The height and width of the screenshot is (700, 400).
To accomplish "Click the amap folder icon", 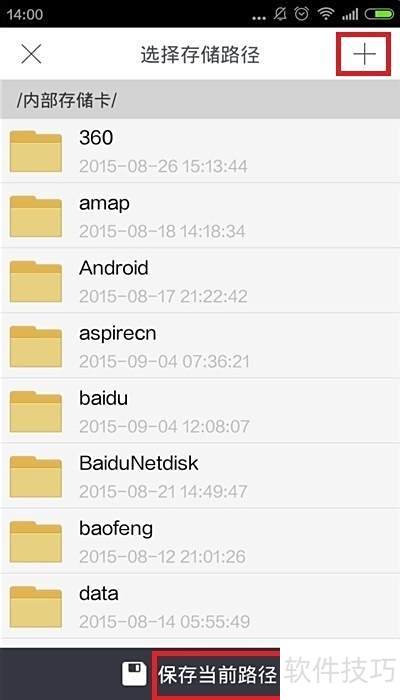I will point(36,216).
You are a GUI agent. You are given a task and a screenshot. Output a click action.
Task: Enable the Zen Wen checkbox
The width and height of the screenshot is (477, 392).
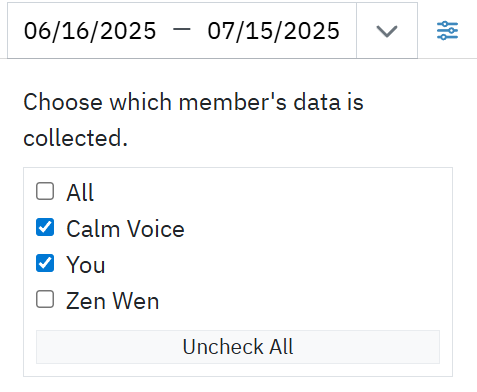click(45, 299)
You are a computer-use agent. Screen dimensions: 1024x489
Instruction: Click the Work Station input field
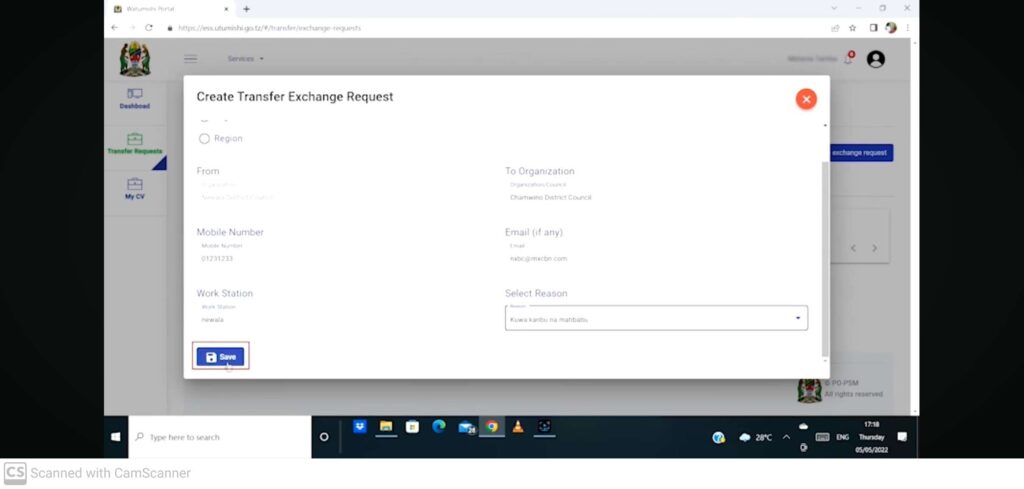tap(340, 319)
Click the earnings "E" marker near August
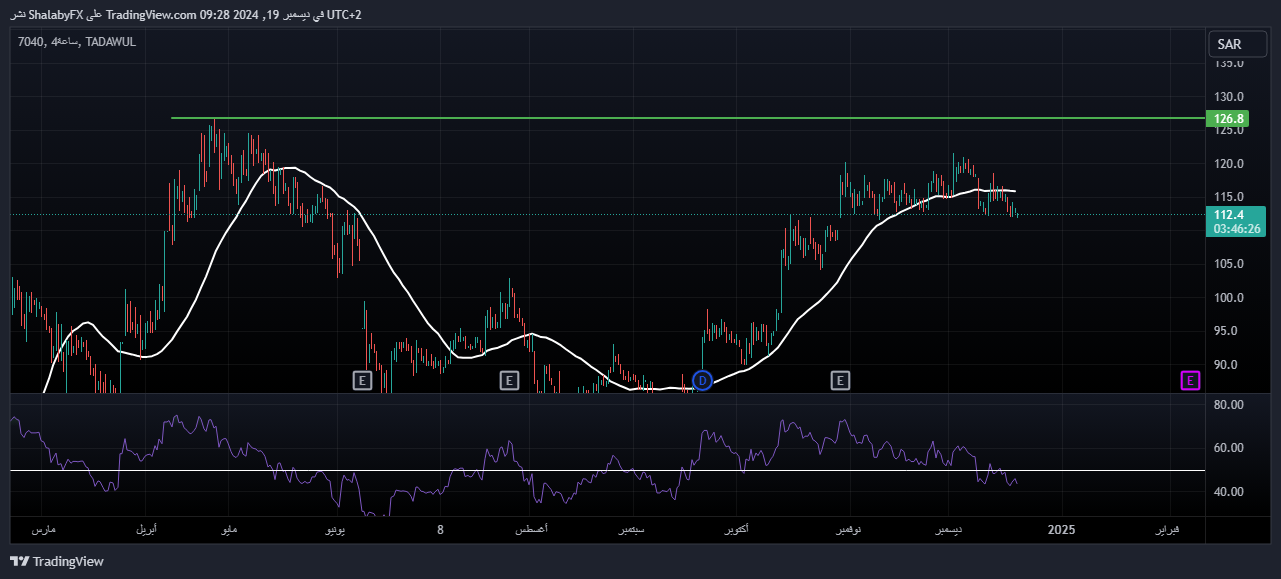The width and height of the screenshot is (1281, 579). pos(509,380)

========================================

Using the data above, transcribe exactly the lines between those containing "You are a GUI" and "You are a computer-use", inclusive, and leave every picture behind.

## WRITTEN ANSWER
You are a GUI agent. You are given a task and a screenshot. Output a click action.
Task: Enable the Zen Wen checkbox
The width and height of the screenshot is (477, 392).
click(45, 299)
You are a computer-use agent. Screen dimensions: 1024x489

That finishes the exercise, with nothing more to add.